1150. Check If a Number Is Majority Element in a Sorted Array 🔒

Description

Given an integer array nums sorted in non-decreasing order and an integer target, return true if target is a majority element, or false otherwise.

A majority element in an array nums is an element that appears more than nums.length / 2 times in the array.

Example 1:

Input: nums = [2,4,5,5,5,5,5,6,6], target = 5
Output: true
Explanation: The value 5 appears 5 times and the length of the array is 9.
Thus, 5 is a majority element because 5 > 9/2 is true.

Example 2:

Input: nums = [10,100,101,101], target = 101
Output: false
Explanation: The value 101 appears 2 times and the length of the array is 4.
Thus, 101 is not a majority element because 2 > 4/2 is false.

Constraints:

1 <= nums.length <= 1000
1 <= nums[i], target <= 10⁹
nums is sorted in non-decreasing order.

Solutions

Solution 1: Binary Search

We notice that the elements in the array \(nums\) are non-decreasing, that is, the elements in the array \(nums\) are monotonically increasing. Therefore, we can use the method of binary search to find the index \(left\) of the first element in the array \(nums\) that is greater than or equal to \(target\), and the index \(right\) of the first element in the array \(nums\) that is greater than \(target\). If \(right - left > \frac{n}{2}\), it means that the number of occurrences of the element \(target\) in the array \(nums\) exceeds half of the length of the array, so return \(true\), otherwise return \(false\).

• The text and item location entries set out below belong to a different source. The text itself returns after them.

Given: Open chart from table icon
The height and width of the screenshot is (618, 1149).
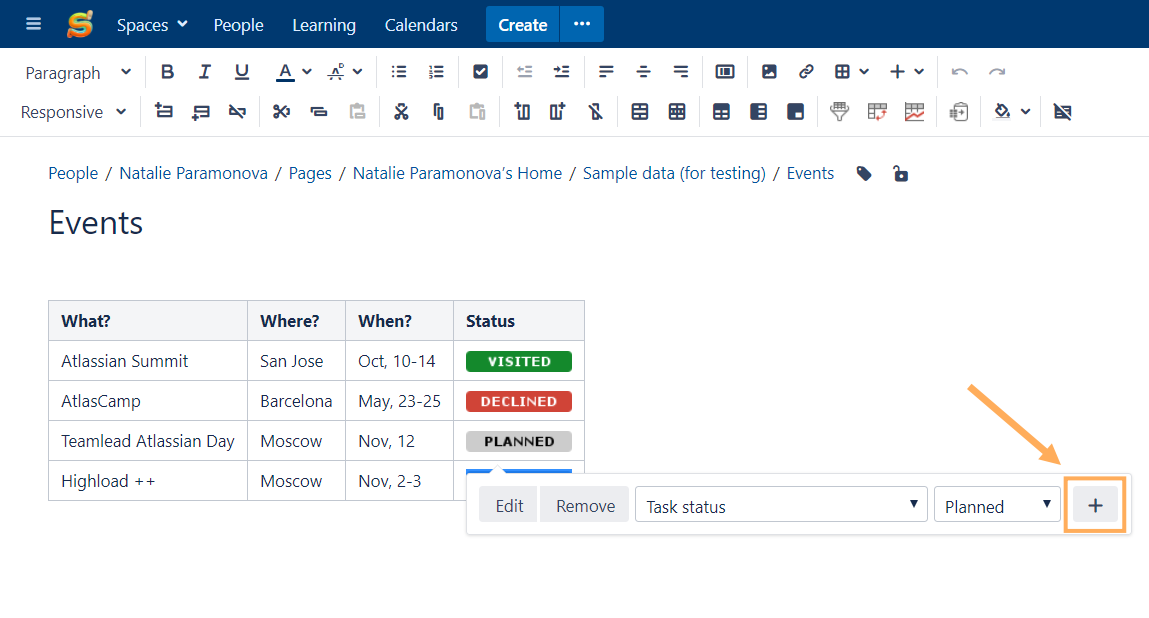Looking at the screenshot, I should tap(914, 112).
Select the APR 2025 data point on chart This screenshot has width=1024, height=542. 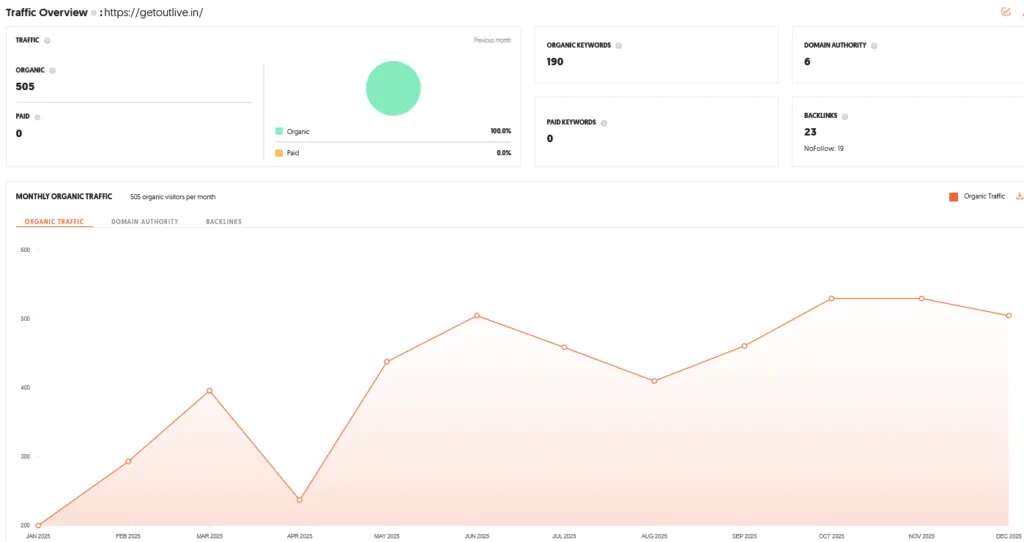(299, 500)
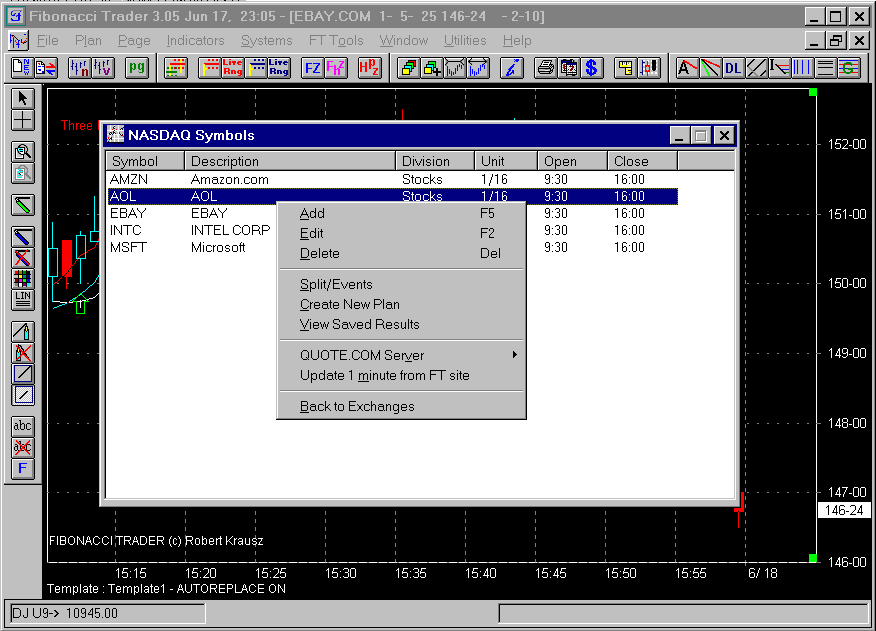Activate the crosshair cursor tool
The image size is (876, 631).
pyautogui.click(x=22, y=120)
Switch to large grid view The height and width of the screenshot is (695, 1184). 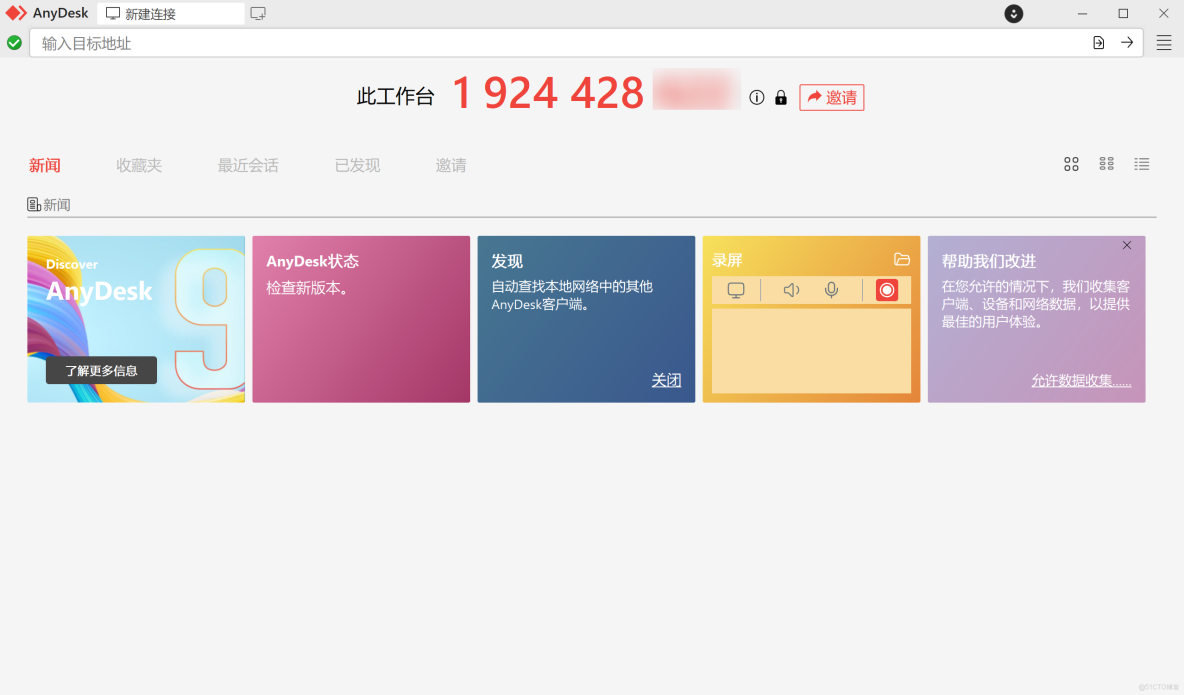click(x=1071, y=164)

The time complexity is \(O(\log n)\), and the space complexity is \(O(1)\). Here, \(n\) is the length of the array \(nums\).

Python3JavaC++GoTypeScript

class Solution:
    def isMajorityElement(self, nums: List[int], target: int) -> bool:
        left = bisect_left(nums, target)
        right = bisect_right(nums, target)
        return right - left > len(nums) // 2

class Solution {
    public boolean isMajorityElement(int[] nums, int target) {
        int left = search(nums, target);
        int right = search(nums, target + 1);
        return right - left > nums.length / 2;
    }

    private int search(int[] nums, int x) {
        int left = 0, right = nums.length;
        while (left < right) {
            int mid = (left + right) >> 1;
            if (nums[mid] >= x) {
                right = mid;
            } else {
                left = mid + 1;
            }
        }
        return left;
    }
}

class Solution {
public:
    bool isMajorityElement(vector<int>& nums, int target) {
        auto left = lower_bound(nums.begin(), nums.end(), target);
        auto right = upper_bound(nums.begin(), nums.end(), target);
        return right - left > nums.size() / 2;
    }
};

func isMajorityElement(nums []int, target int) bool {
    left := sort.SearchInts(nums, target)
    right := sort.SearchInts(nums, target+1)
    return right-left > len(nums)/2
}

function isMajorityElement(nums: number[], target: number): boolean {
    const search = (x: number) => {
        let left = 0;
        let right = nums.length;
        while (left < right) {
            const mid = (left + right) >> 1;
            if (nums[mid] >= x) {
                right = mid;
            } else {
                left = mid + 1;
            }
        }
        return left;
    };
    const left = search(target);
    const right = search(target + 1);
    return right - left > nums.length >> 1;
}

Solution 2: Binary Search (Optimized)

In Solution 1, we used binary search twice to find the index \(left\) of the first element in the array \(nums\) that is greater than or equal to \(target\), and the index \(right\) of the first element in the array \(nums\) that is greater than \(target\). However, we can use binary search once to find the index \(left\) of the first element in the array \(nums\) that is greater than or equal to \(target\), and then judge whether \(nums[left + \frac{n}{2}]\) is equal to \(target\). If they are equal, it means that the number of occurrences of the element \(target\) in the array \(nums\) exceeds half of the length of the array, so return \(true\), otherwise return \(false\).